In situations like these, entering the business property at all can be an act of trespassing, and may be dealt with accordingly. If you want access to company grounds like these, you’ll need to get consent from the owner of the business or someone in a similar position of authority.
Businesses Can Order PIs Off Their Property
Businesses have their limits, and they also have the right to not only refuse service in many cases, but also to order people off their property. Here is a Nationwide and Insight Service lawsuit that includes a case where a private investigator was charged for entering a dentist’s office under false pretenses. When the PI refused to leave, trespassing was also added to the claim.
But false pretenses aren’t the only thing that PIs need to consider. They may risk getting kicked out for different kinds of behavior. A frequent example is trying to interview other customers or staff, or similar activities that can disrupt people and drive away potential business. In this case, the business has the right to refuse entry, and trespassing charges often have an “interfere with business” definition that makes them applicable here.
Public Entry Doesn’t Apply During Off Hours
It’s common sense but needs to be mentioned. Just because the public is allowed inside a shop to browse during daylight hours does not mean it’s alright to walk into the same store when it’s closed. This isn’t just trespassing; it could also lead to burglary charges if a private investigator tries it on their own. The same is true of trying to stay on the premises as the business is closing – courts aren’t impressed by this trick.
Trespassing Can Lead to Many Kinds of Consequences
Trespassing laws not only vary by state but can also vary by degree.
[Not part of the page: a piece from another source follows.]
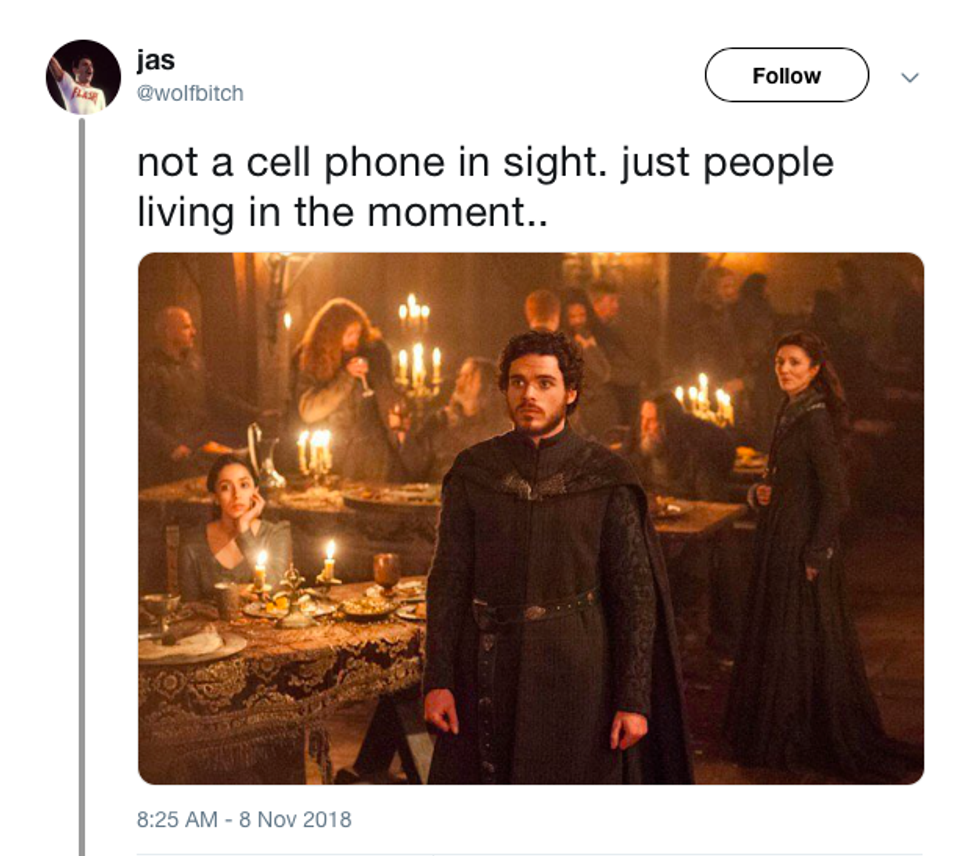
Task: Click the gray thread connector line
Action: coord(82,485)
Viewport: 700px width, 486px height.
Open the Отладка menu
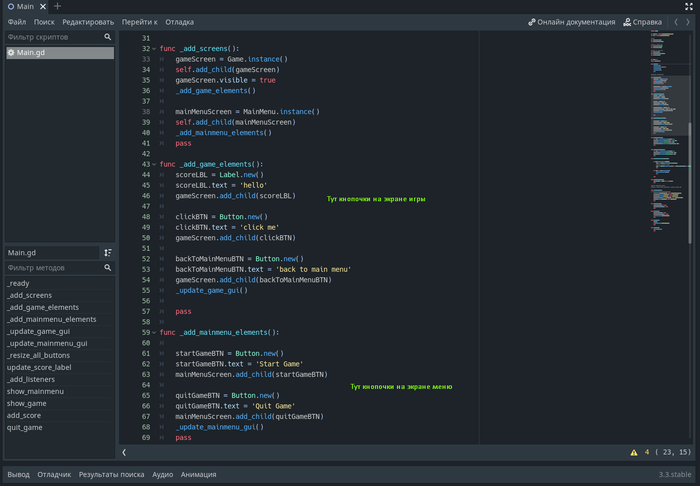tap(180, 21)
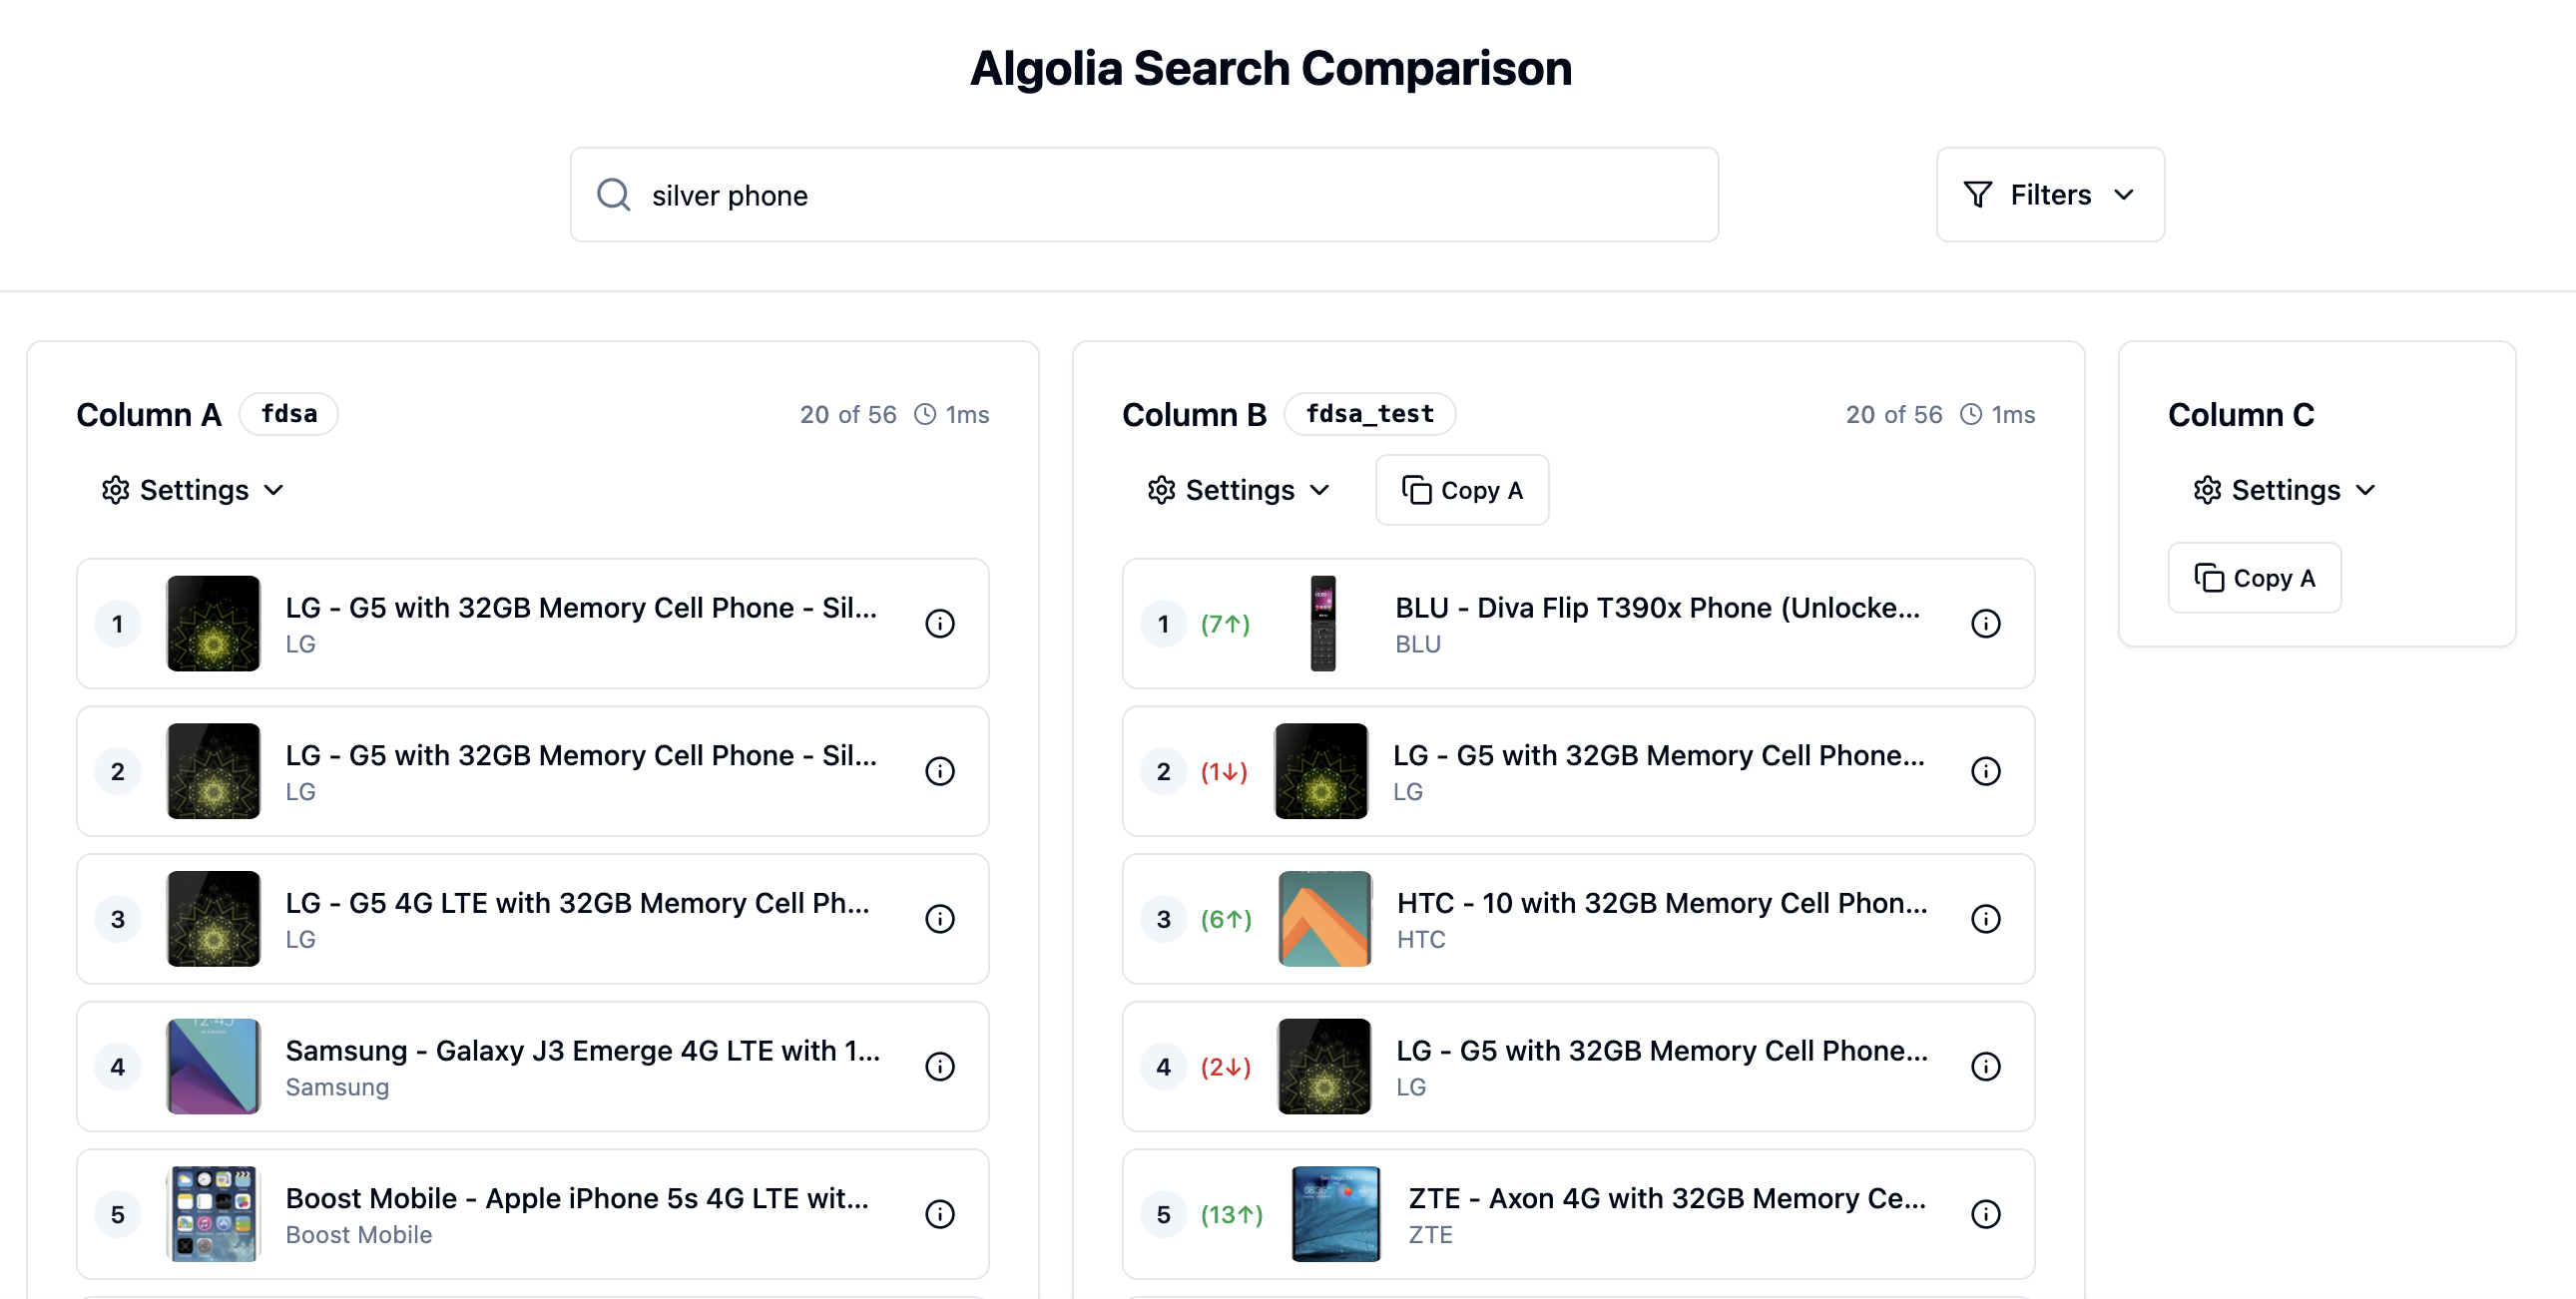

Many cases of casual trespassing count as infractions, which usually result in a small fine. More serious criminal trespass can be counted as a misdemeanor, and if trespassing occurred alongside other crimes, it may even be a felony.
Trespassing can also be cited in lawsuits, as seen in the example above. Here, the goal isn’t to prove criminal charges, but to show a civil court that the PI was acting illegally, and that the business deserves payment for damages caused, like loss of business.
If You’re Working for an Employer, Get Written Permission
Companies hire private investigators for many reasons. Often, PIs need access to company devices, security footage, and the ability to interview employees. That often means needing to work on company property. To avoid any issues, PIs should ask for written permission to be on company grounds. This can save a lot of time and ensures that PIs obey the law.
It’s usually easy to avoid trespassing if you put yourself in the position of the business and consider what they would allow or not allow for the average customer. Businesses with public areas can be places where PIs can gather information, observe people, and work on leads. However, the non-public places in businesses are still off-limits, and businesses have the ability to show a PI the door and charge them with trespassing if they don’t leave. If this presents a problem, work on getting permission for a specific interview or search before arriving at the business.